Step 1: The numerator \(x^2-y^2+2ixy\) equals \(z^2\), and the denominator \(x^2+y^2\) equals \(|z|^2=z\bar z\). So for \(z\neq0\),
\[f(z)=\frac{z^2}{z\bar z}=\frac{z}{\bar z}.\]
Step 2: Write \(z=re^{i\theta}\), so \(\bar z=re^{-i\theta}\) and \(f(z)=z/\bar z=e^{2i\theta}\). As \(z\to0\) along the ray of angle \(\theta\), the value stays \(e^{2i\theta}\), which depends on \(\theta\): along \(\theta=0\), \(f\to1\); along \(\theta=\pi/2\), \(f\to e^{i\pi}=-1\). Since different directions give different limiting values, \(\lim_{z\to0}f(z)\) does not exist. Statement (I) is false.

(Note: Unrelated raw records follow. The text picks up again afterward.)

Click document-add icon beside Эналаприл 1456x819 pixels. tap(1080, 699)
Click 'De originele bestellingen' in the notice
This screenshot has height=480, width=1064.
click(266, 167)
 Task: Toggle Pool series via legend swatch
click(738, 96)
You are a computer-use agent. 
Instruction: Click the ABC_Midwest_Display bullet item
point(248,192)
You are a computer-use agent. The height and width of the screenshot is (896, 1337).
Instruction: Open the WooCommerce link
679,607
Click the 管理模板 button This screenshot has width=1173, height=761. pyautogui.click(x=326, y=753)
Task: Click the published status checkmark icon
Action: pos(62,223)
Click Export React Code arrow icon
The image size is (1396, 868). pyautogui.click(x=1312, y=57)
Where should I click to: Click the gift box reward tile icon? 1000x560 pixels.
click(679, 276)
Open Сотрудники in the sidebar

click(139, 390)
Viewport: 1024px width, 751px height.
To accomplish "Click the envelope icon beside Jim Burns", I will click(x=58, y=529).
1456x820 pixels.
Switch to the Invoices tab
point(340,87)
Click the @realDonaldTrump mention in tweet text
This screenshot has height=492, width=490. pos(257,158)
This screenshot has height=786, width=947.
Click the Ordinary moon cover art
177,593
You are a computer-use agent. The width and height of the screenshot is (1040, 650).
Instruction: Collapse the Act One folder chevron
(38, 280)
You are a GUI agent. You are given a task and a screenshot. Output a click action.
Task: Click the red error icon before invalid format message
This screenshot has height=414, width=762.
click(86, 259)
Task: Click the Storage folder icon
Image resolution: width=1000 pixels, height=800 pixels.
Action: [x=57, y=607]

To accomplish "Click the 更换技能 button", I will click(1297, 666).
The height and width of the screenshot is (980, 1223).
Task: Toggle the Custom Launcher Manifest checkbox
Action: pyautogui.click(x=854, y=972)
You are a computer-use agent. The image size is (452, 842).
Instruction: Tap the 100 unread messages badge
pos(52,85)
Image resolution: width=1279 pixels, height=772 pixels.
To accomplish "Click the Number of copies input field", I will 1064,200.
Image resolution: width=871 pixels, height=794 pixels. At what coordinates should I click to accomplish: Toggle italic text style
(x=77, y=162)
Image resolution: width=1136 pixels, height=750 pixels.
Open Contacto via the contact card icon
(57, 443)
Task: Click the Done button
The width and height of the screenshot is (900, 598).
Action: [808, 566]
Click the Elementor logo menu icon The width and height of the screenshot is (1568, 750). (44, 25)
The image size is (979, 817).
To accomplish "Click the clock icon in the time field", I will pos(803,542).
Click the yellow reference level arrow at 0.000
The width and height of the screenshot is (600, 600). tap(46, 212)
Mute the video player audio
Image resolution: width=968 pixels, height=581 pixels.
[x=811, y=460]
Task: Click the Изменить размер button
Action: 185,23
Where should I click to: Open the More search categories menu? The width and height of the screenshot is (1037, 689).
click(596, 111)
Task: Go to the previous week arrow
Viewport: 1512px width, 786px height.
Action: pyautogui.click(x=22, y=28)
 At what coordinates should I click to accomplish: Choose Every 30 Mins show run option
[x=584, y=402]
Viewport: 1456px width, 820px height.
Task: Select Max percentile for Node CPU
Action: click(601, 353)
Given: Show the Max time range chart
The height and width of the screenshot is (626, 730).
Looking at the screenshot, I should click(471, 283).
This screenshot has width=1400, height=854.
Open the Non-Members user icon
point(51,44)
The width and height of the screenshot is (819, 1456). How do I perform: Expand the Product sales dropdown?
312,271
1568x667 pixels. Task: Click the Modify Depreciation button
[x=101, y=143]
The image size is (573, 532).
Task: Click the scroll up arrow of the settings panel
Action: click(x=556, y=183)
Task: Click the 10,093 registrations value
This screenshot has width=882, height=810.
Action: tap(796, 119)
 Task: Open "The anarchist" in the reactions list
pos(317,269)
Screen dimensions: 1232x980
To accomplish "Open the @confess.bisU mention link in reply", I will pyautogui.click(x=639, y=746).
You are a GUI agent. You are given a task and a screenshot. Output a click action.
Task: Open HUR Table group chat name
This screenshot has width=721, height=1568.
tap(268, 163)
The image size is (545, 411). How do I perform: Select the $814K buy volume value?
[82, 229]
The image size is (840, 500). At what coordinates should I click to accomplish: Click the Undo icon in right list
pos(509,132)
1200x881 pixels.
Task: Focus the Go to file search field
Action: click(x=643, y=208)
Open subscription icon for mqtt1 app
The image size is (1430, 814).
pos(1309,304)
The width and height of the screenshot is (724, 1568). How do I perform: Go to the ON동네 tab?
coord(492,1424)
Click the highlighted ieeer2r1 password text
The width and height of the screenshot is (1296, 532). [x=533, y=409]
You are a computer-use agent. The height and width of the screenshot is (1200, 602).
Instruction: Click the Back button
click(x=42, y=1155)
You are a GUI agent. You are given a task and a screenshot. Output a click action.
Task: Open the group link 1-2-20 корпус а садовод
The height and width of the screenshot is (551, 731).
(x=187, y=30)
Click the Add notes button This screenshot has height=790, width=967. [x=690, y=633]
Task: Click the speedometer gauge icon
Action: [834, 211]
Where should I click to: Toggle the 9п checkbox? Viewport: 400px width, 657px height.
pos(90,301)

Step 3: For (II), \(f(z)=\operatorname{Re}(z)/|z|=x/\sqrt{x^2+y^2}\) for \(z\neq0\). Along the positive real axis (\(y=0,x\to0^+\)), \(f=1\); along the imaginary axis (\(x=0\)), \(f=0\). These path limits disagree, so \(\lim_{z\to0}f(z)\) does not exist, and hence \(f\) cannot be continuous at \(z=0\) no matter what value \(f(0)\) is assigned. Statement (II) is false.
Step 4: Neither (I) nor (II) is true.
\[\boxed{\text{Neither (I) nor (II) is true}}\]